Setting up your kitchen: Purchase equipment and supplies, designing your kitchen layout, and developing standard operating procedures for food preparation and safety.The best thing to do is hire a restaurant designer. An experienced restaurant designer (and Consultant) will be able to help you with the correct layout for your business based upon your menu. He will help you with the basic layout and equipment needs and specifications.
Local architects: They might know the codes and are needed . But they are usually not versed in restaurant layout, work flows and what type of equipment is truly needed to design the proper work space and fit your menu . A person needs to be able to design with the menu in mind to get the best design. That person should know his trade well .
Equipment needs for a pizza business can vary depending on the size and type of operation, but here are some common pieces of equipment
This is the most essential piece of equipment. There are different types of pizza ovens, such as wood-fired, gas, or electric. Choose the one that best fits your needs and gets the job done.
High production is what you will need when it comes to pizza because you are not in it to fail and you need to be busy to succeed! .
The New York Brick Oven Company makes high production wood fired and gas revolving brick ovens that can make up to 200 pies per hour. It’s always better to be ready for Friday nights rush than not be ready with an inferior oven or an oven that is two small and takes to long to cook pizza. The revolving brick oven also takes the skill out of the operation and allows operators to save tens of thousands in labor, make consistent pizza as well. Pizza Trends have headed to “gourmet” style brick oven pizza. With everyone being a “pizza expert” you will need to be the best and stand out from the chains and other competition in your market.
This includes refrigerators, freezers, and prep tables to store and prepare toppings, dough, and other ingredients. Some people go for used equipment as they want to save money. But with out good equipment especially refrigeration you will have nothing but problems, and In the end wind up with more waste and more costly repairs .
Most quality companies give up to five year warranties on equipment compressors. So look at what works not brand but warranty and service. Dough mixer: This is used to mix and knead pizza dough quickly and efficiently. The truth is there are many types and depending on your operation and style of pizza will dictate the mixer type .
One of the industry standards for pizza is a Hobart Mixer they last forever so it seems. I’ve seen some out there for 80 years and had one myself that was sixty years old and used for thirty years without any problems. It’s been said that a Used “Hobart” is Hobarts biggest competition. So if you find a good 60 quart mixer used I would get it!

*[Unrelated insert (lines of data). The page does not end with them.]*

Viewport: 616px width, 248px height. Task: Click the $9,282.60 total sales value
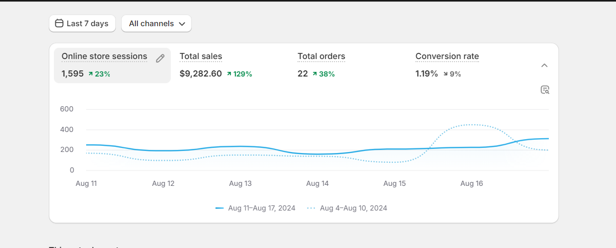tap(201, 74)
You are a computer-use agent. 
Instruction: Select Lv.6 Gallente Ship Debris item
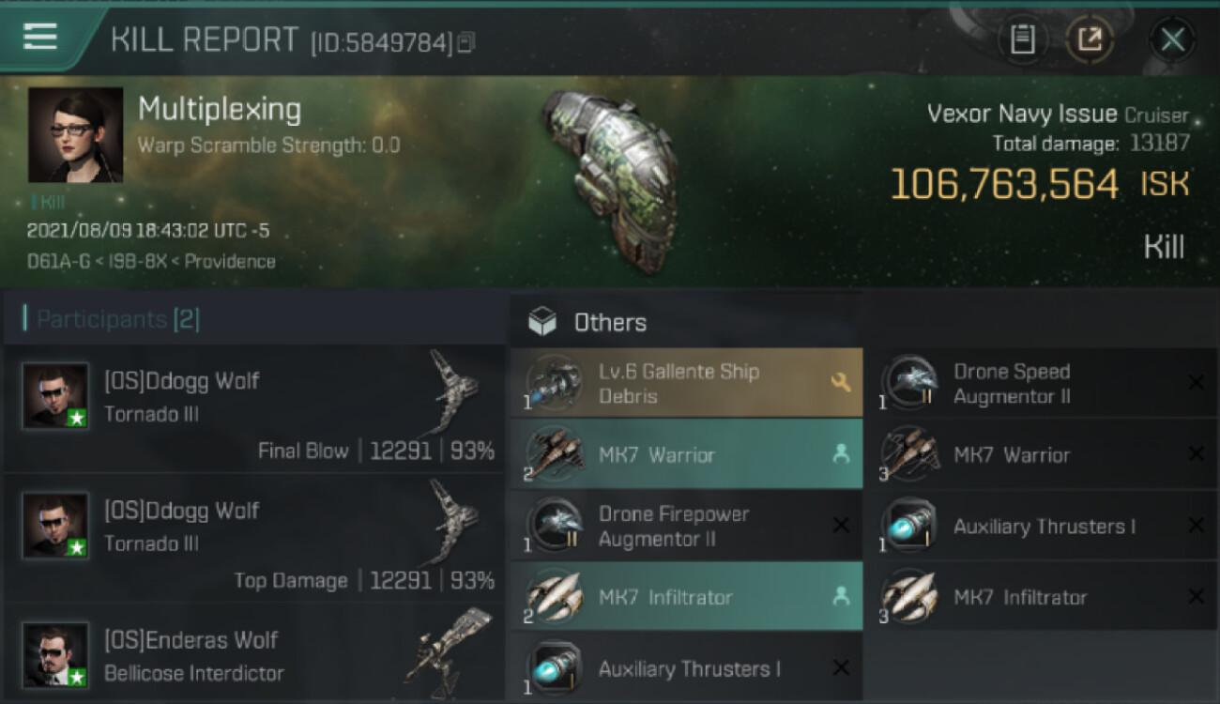coord(686,383)
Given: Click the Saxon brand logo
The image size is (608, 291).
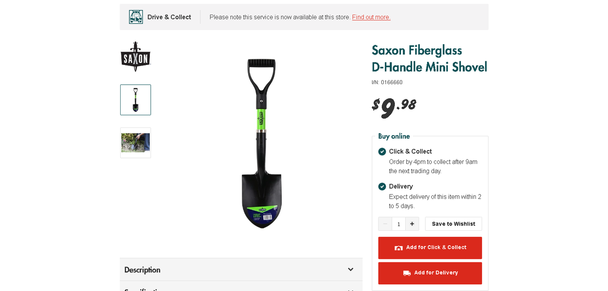Looking at the screenshot, I should (x=136, y=57).
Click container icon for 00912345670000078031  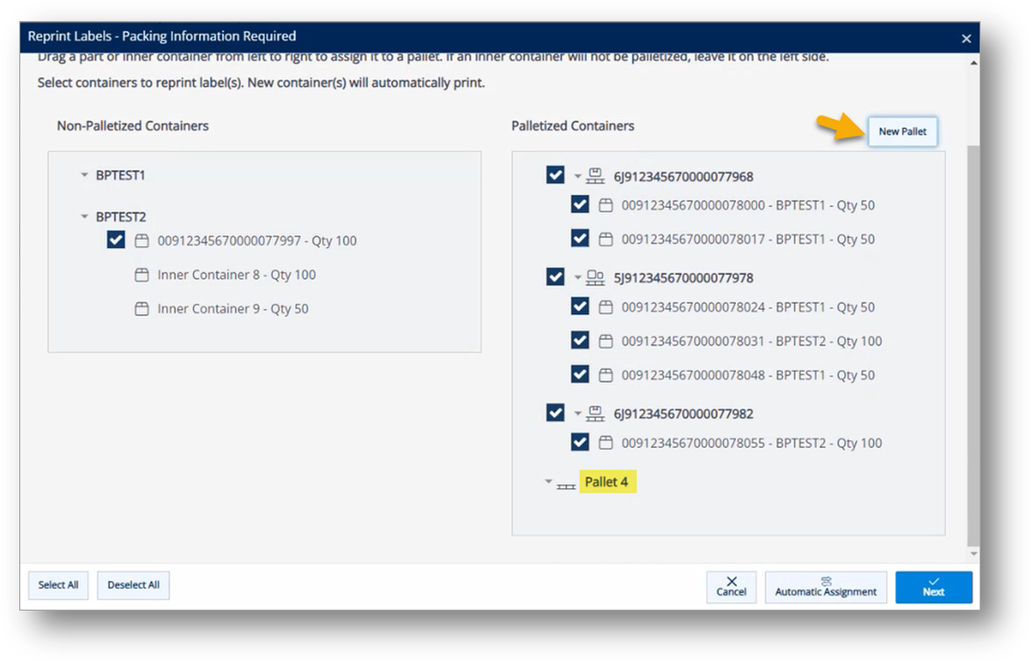(x=605, y=341)
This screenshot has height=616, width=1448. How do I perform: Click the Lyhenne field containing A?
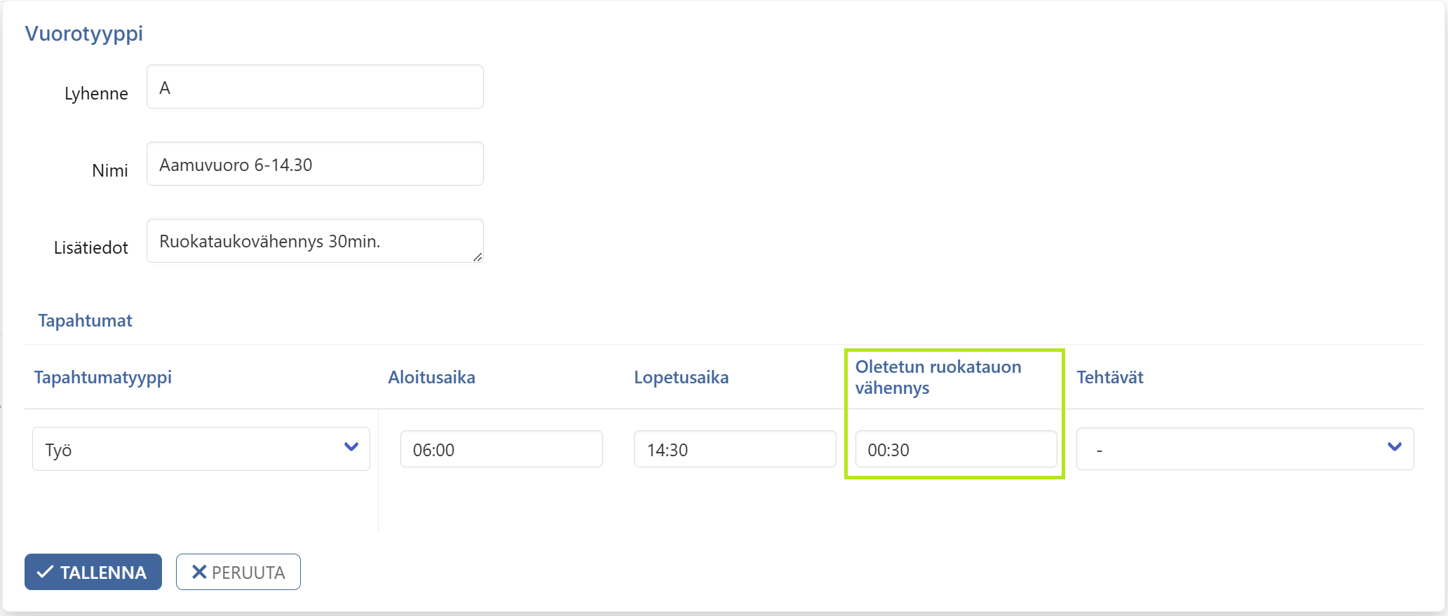tap(315, 87)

Pizza warmer: This is used to keep pizzas warm until they are ready to be picked up and or delivered . Hatco is one of the leaders in the industry .
Point-of-sale system: Process orders and track sales. Shop and Learn ask for reviews and customers that use the product! They can be costly and charge a lot of fees for your credit card processing.
Dishware and utensils: This includes plates, cups, utensils, and napkins for serving customers.
Pizza peels cutting boards, knives, scales, and other utensils used to prepare toppings’. The small ware’s can really add up. The list is long depending upon your service a good local dealer who knows his business should be able top to provide you with such a list.
Cleaning supplies: This includes cleaning chemicals, mops, buckets, and other supplies needed to keep the kitchen and dining area clean and sanitary. You may want to outsource some of that to big companies but they charge a premium for there service. Check all the pricing and compare before you commit to any contracts.
Dishwashers Lease Or Purchase
There are several options when it comes to dish machines. Several national companies like Eco lab have lease programs that will allow you to get the machine serviced as long as you pay the lease. They also charge per load use as well as for chemicals. These chemicals and service comes at a cost. Other options like buying your own machine with a good warranty and service company that can service it can save you a lot of dough in the long run.